I don’t want to sit down 20 years from now and tell my grandkids, "You know what? I could've done that."
Ron Islam is heading home to Bangladesh to build a technology start-up, 15 years after he landed in Australia to study.
Humble about his achievements, he can’t hide his excitement for the future. “I dream really big,” he says, “because even if I only achieve 50 per cent, then that’s really good!”
Ron’s company inveitco – which he established with his wife Shifat as finance director – already has 10 developers in Dhaka, Bangladesh’s capital. It’s close to launching two apps. One of them, CentraMOS, will enable private clinics to access medical records. Another is an information sharing platform for students and teachers called Ednius.

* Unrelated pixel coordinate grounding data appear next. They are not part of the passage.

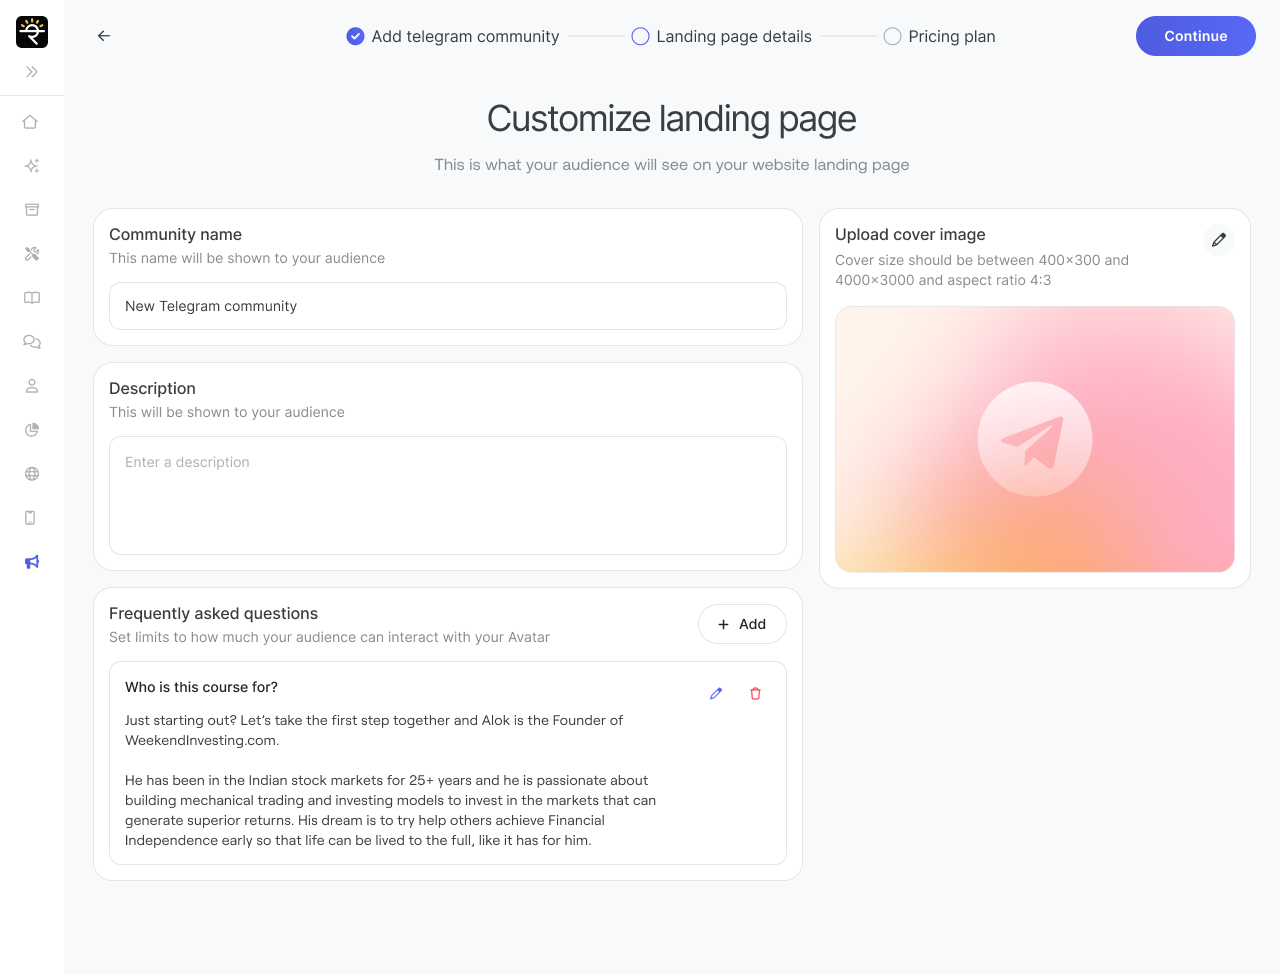Delete the 'Who is this course for?' FAQ
Screen dimensions: 1280x974
[755, 694]
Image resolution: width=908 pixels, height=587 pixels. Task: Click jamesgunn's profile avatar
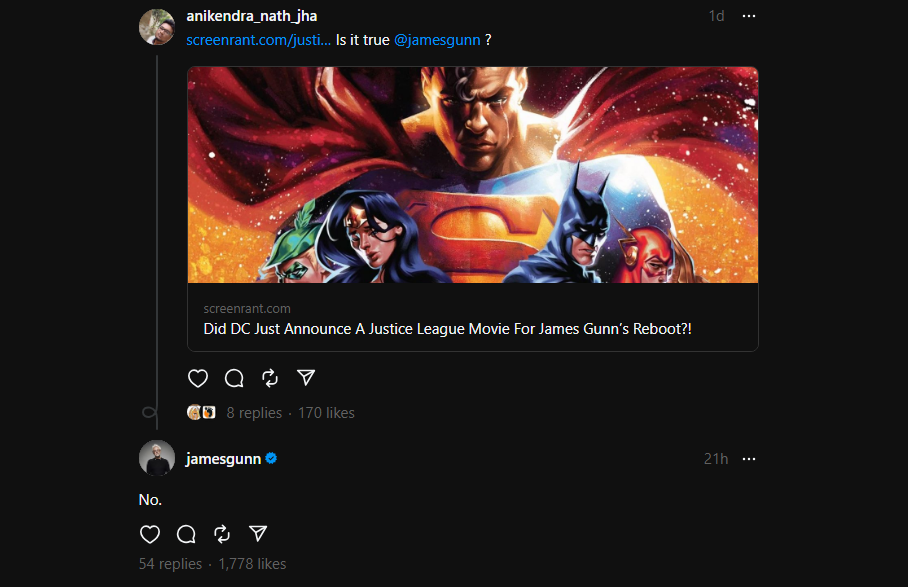click(157, 458)
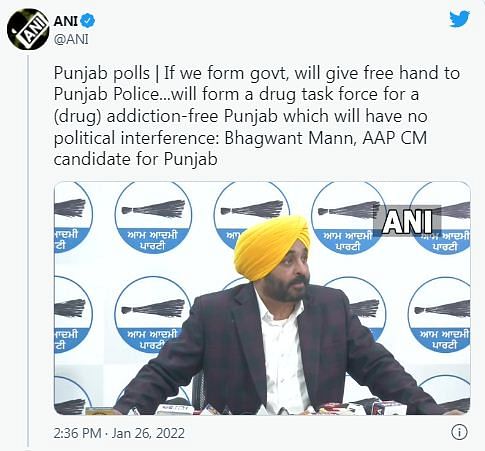Click the tweet info circle icon

coord(459,432)

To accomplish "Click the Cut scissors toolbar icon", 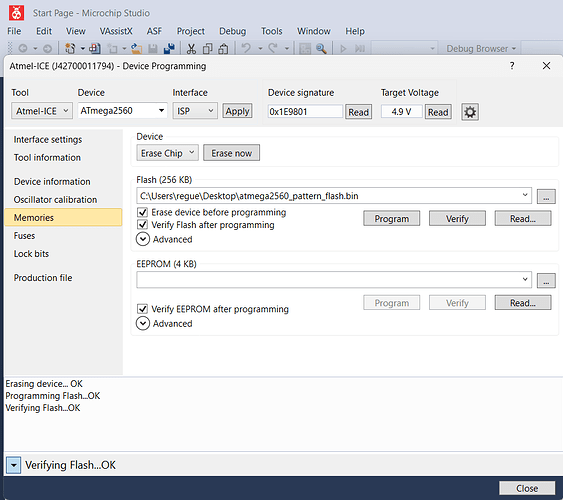I will coord(191,48).
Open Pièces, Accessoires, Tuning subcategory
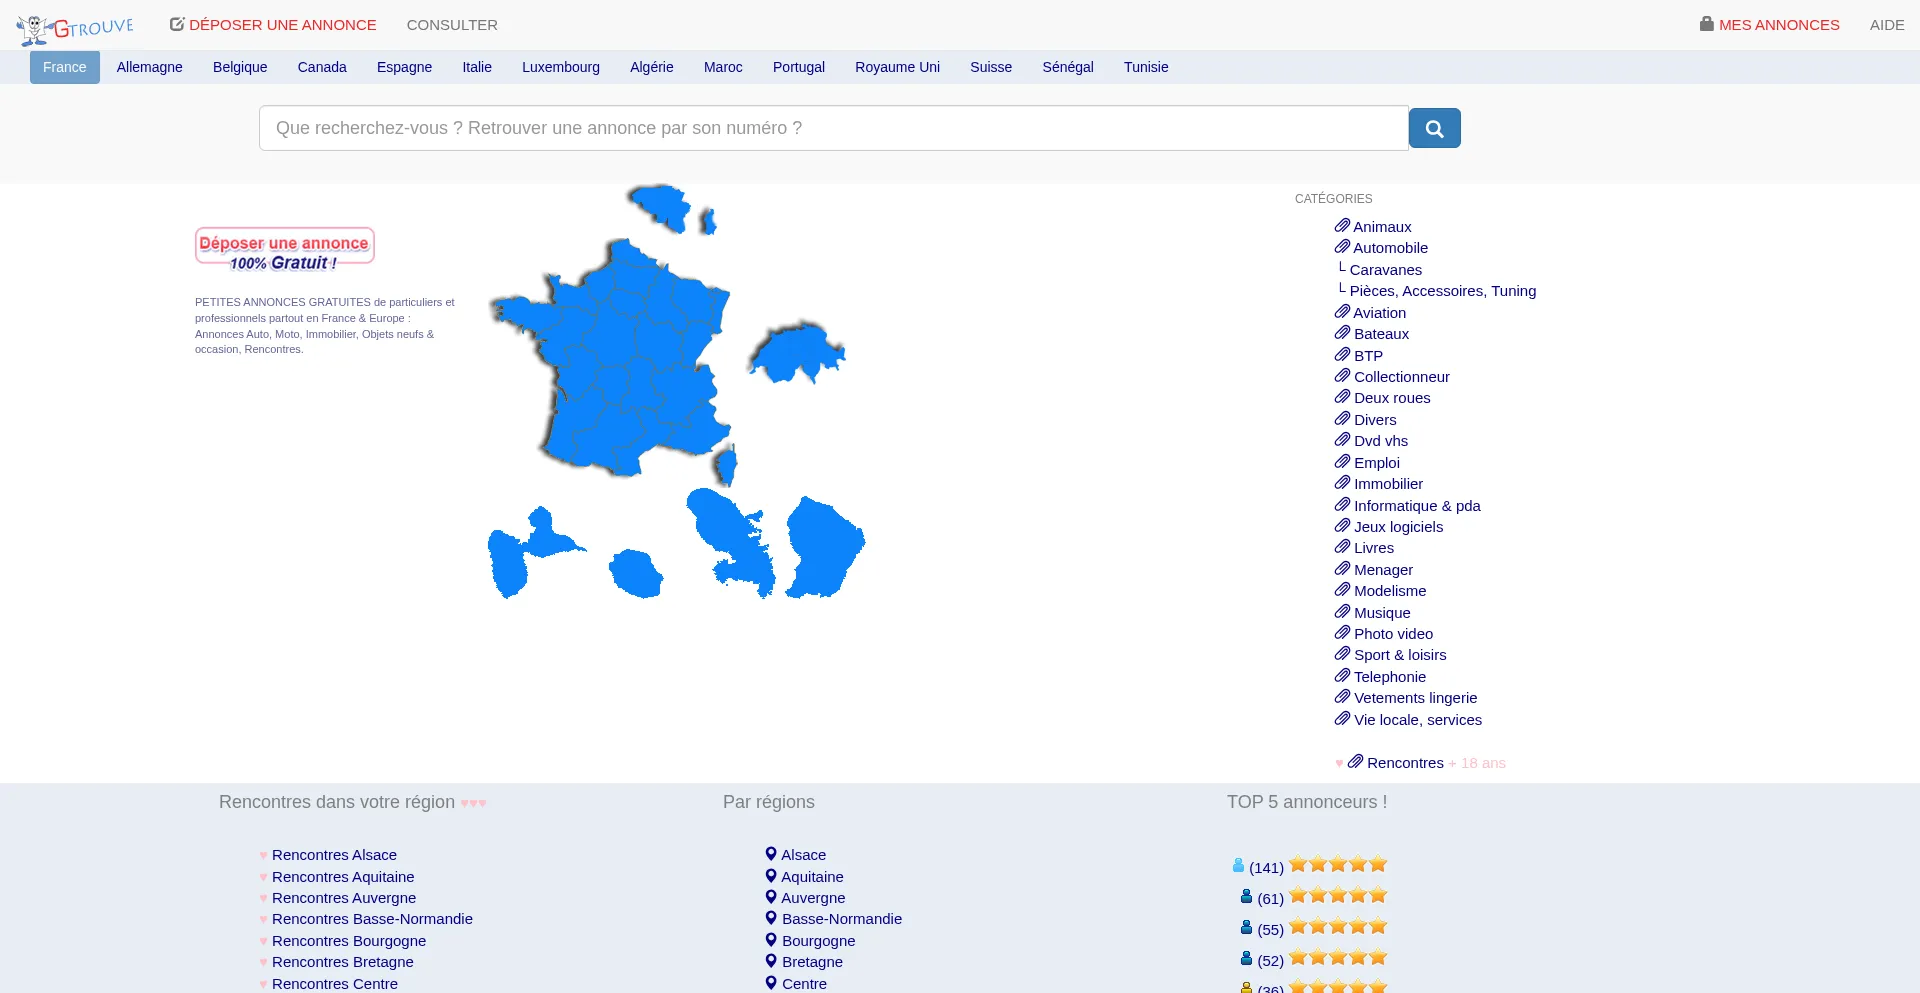 (x=1442, y=291)
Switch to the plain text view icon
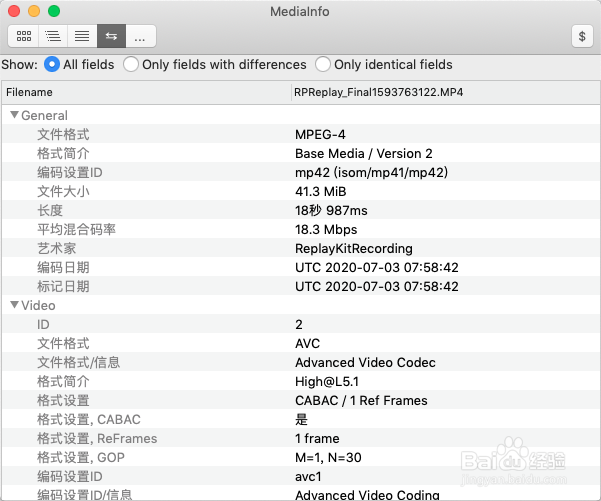The width and height of the screenshot is (601, 501). [82, 36]

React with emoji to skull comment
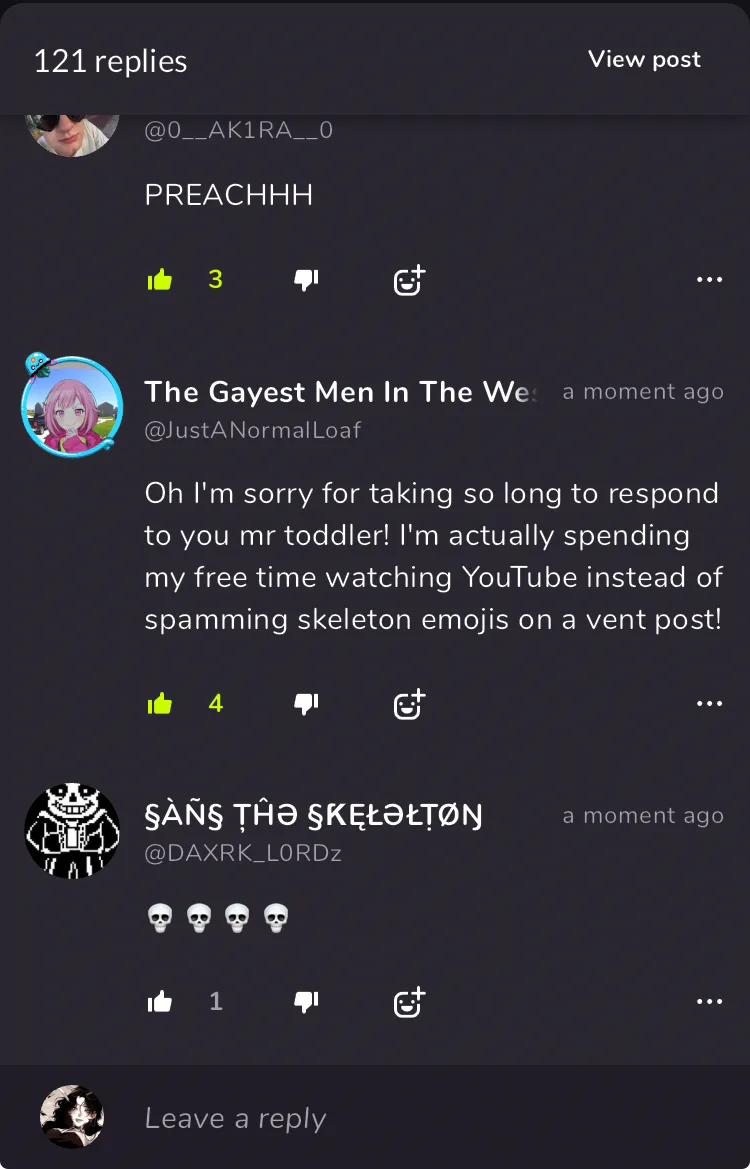click(x=409, y=1001)
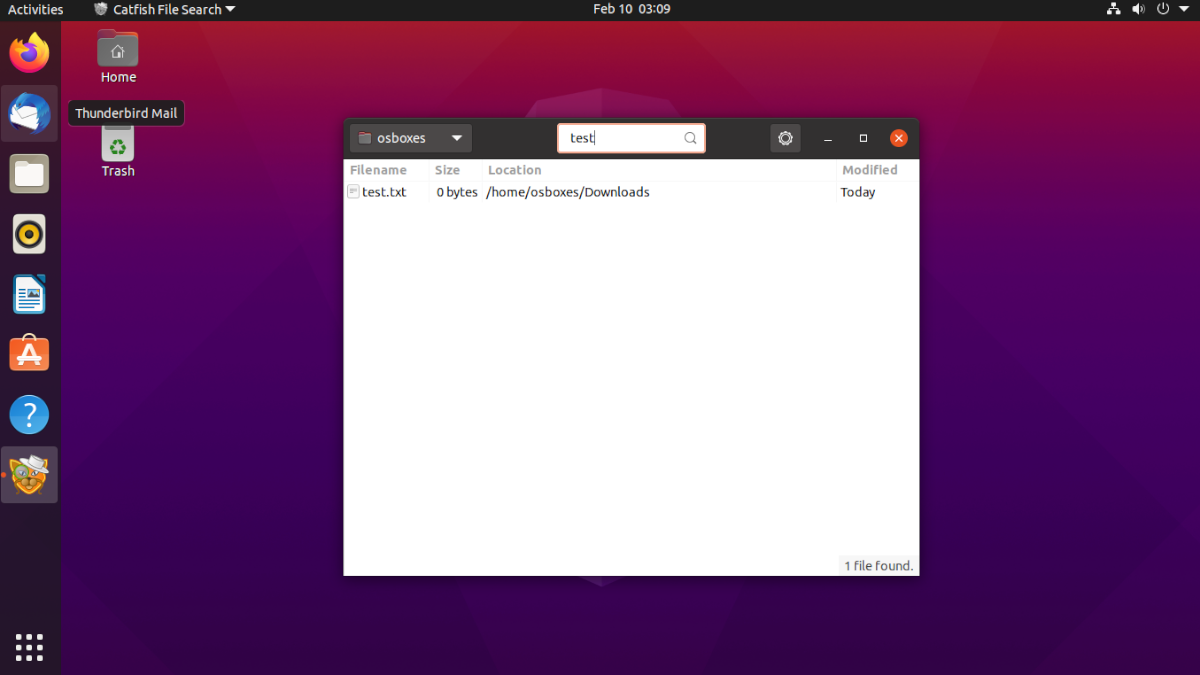Image resolution: width=1200 pixels, height=675 pixels.
Task: Open the Help app from the dock
Action: [x=29, y=413]
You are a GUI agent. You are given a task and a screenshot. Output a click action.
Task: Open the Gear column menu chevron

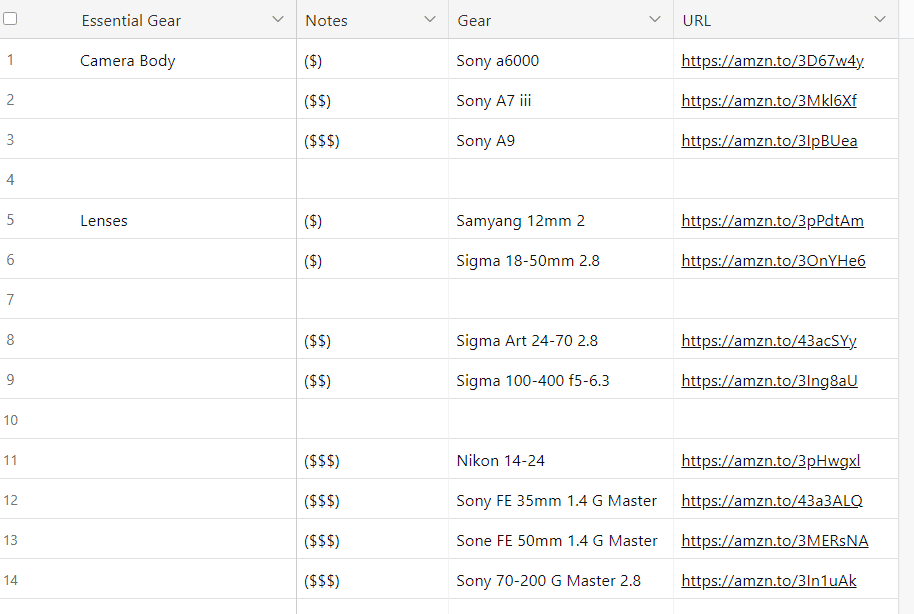tap(655, 20)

With a population of some 160 million people, Bangladesh is an appealing market, he says. “Both products deal with the mass market. If we can get proper traction and interest, we believe [CentraMOS] will be a huge success for us.”
His company has opened an Australian office and he plans to spend his time between the two countries, with staff in Dhaka helping Australian customers with website and e-commerce projects, graphic design and software development.
Spending his first year in Australia in 2002 at UTS Insearch, Ron took an English language course and a diploma. Although he’d learned to read and write English, he had almost no practice speaking it. “I still struggle, to be honest,” he laughs. “I’m learning all the time.”
Ron chose a Bachelor of Science in IT at UTS because of the practical nature of the course. It included industry-standard certification required to set up and run an enterprise-scale network.
He graduated in 2005, applied for permanent residency and within months landed his first job in Canberra doing presales for a security software firm.
Two years later he was back in Sydney working for a consulting firm that became Pactera, a Chinese-owned global digital transformation and technology services company.
He worked there until mid-2016, handling projects for clients such as British American Tobacco, Telstra, Optus, AAPT, Channel Seven and NSW Rural Fire Service, before setting out on his own.
Ron’s advice to entrepreneurs is: “Don’t hold back. Just try different things – and keep doing it.”
One day, he hopes to offer some competition to the likes of Wipro and Infosys, big Indian IT services firms that have successfully expanded across the world.
“I don’t want to sit down 20 years from now and tell my grandkids, “You know what? I could’ve done that.” I’m sure they will ask ‘Why didn’t you do it?’ If I fail now, at least I know that, OK, I’ve tried,” he says.